Il a noté que China Moly avait prévu de produire entre 17 500 tonnes et 20 500 tonnes de cobalt cette année, contre 18 500 tonnes en 2021.

“ Cette chaîne d’approvisionnement est déjà sous tension car la demande de cobalt est assez bonne”, a déclaré Caspar Rawles, responsable des données chez Benchmark, et d’ajouter : “Si la décision du tribunal entrave la fluidité des exportations de matériaux, cela exacerbera les prix élevés sur plusieurs années”.

Parmi les autres sociétés chinoises opérant en RDC figurent Huayou Cobalt, Chengtun Mining, Wanbao et CNMC, ou China Nonferrous Metal Mining Corp.

Les États-Unis avaient auparavant des intérêts miniers substantiels dans le pays. Freeport-McMoRan a exploité le projet TFM avant de vendre sa participation de 56% à China Moly en 2015, suivi de l’accord sur le projet cuivre-cobalt de Kisanfu l’année dernière. China Moly a porté sa participation dans TFM à 80% en 2019.

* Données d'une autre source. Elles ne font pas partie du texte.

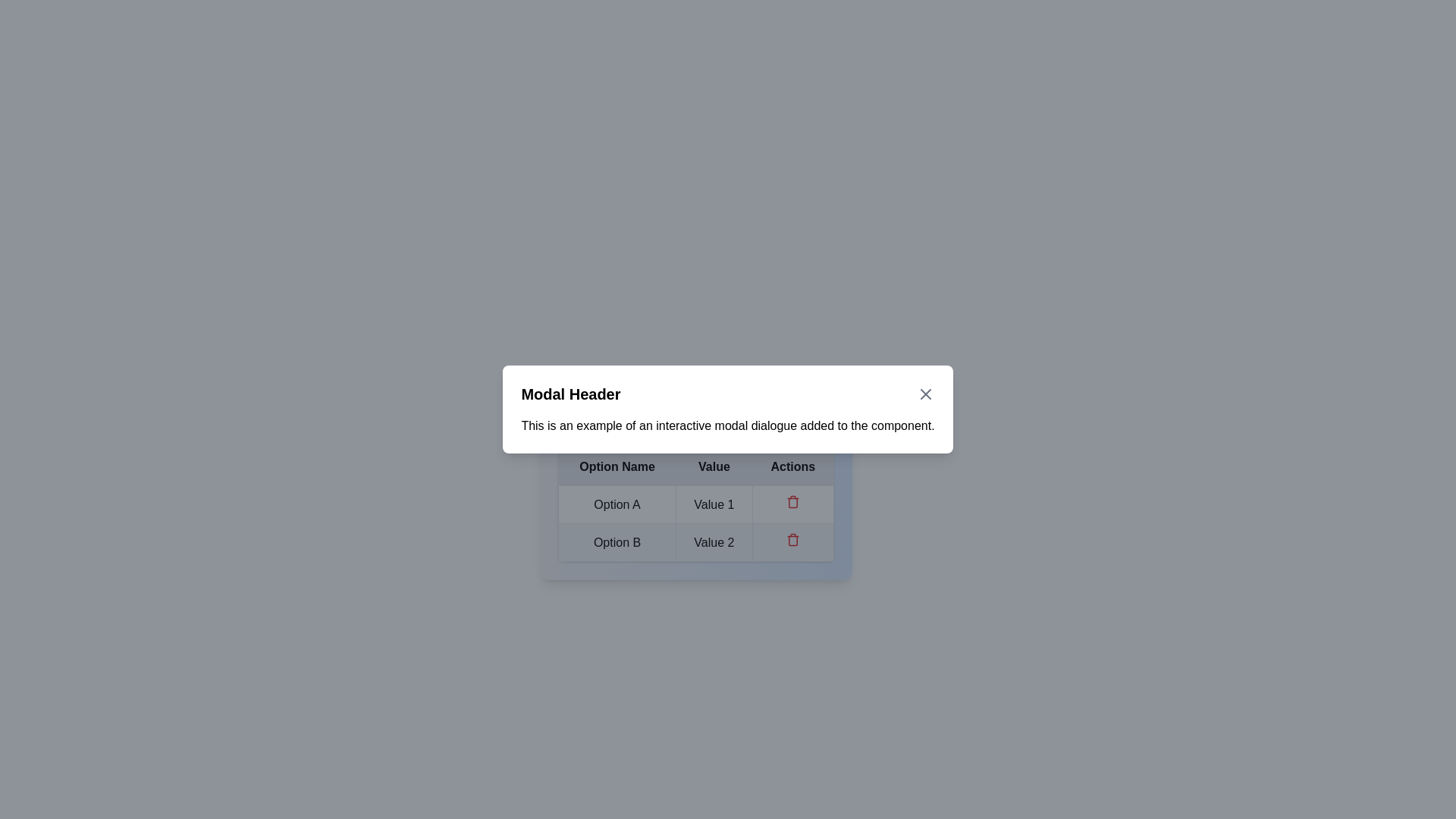 The width and height of the screenshot is (1456, 819). Describe the element at coordinates (792, 466) in the screenshot. I see `the third column header cell of the table, which is part of a modal dialog box and indicates actions related to the items in the table rows below` at that location.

“ La rivalité des grandes puissances sur les richesses minérales de la RDC pourrait ne pas profiter au pays. Quand deux éléphants se battent, l’herbe souffre. Nous ne voulons pas que la RDC soit l’herbe qui souffre. Nous, nous-mêmes, devons être organisés. Nous devons établir nos ressources avant de les mettre sur le marché capitaliste, qu’il soit occidental ou oriental, ce n’est pas ce qui compte. Ce qui compte, c’est que nous obtenions nos avantages mérités dans cet équilibre des pouvoirs”, a déclaré Adolphe Muzito.